I hope Maryland keeps it up with their revenue.

TheGameGrl's avatarTheGameGrl

Since most of it never gets to the players I can see why they topped the margin. The payouts are miniscule.

wake up Maryland Lottery and start appreciating your players who fund your state run projects!

Litebets27's avatarLitebets27

The new keno board is ugly. It's hard to keep up with. The colors are so bold it's like looking at abstract art. The payout is worse. I bet the next fiscal year will top 1.5 billion if Marylander don't stop giving their money away. This game is so fixed. We are all making somebody rich. And it "ain't"us, (your ordinary keno player).

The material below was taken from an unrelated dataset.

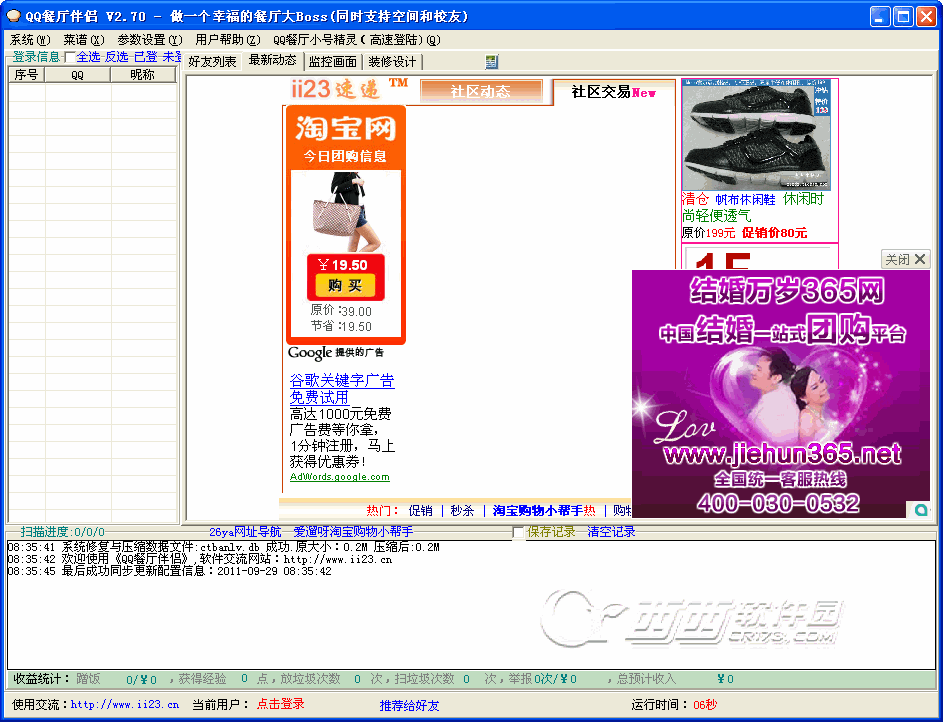
Task: Open the 菜谱 menu
Action: point(83,40)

I think I'll step back and re-examine my playing habits with the Maryland State Lottery. It gets quit boring when all you do is lose.

litebets

mrmst's avatarmrmst

I've noticed the new Keno game displays as well.  In some ways I like them, they are easier to see farther away from the montiors.  But yes the colors are kinda loud.  My buddy and I use to play Keno several times a week and we gave it up for 2006.  We still watch, just don't spend the money to play.  Since we each had a set of numbers we always played, we've been watching and there has only been one occassion out of the last 7 months where we would have walked away a winner for the day - we are so much better off not playing - the payouts are terrible.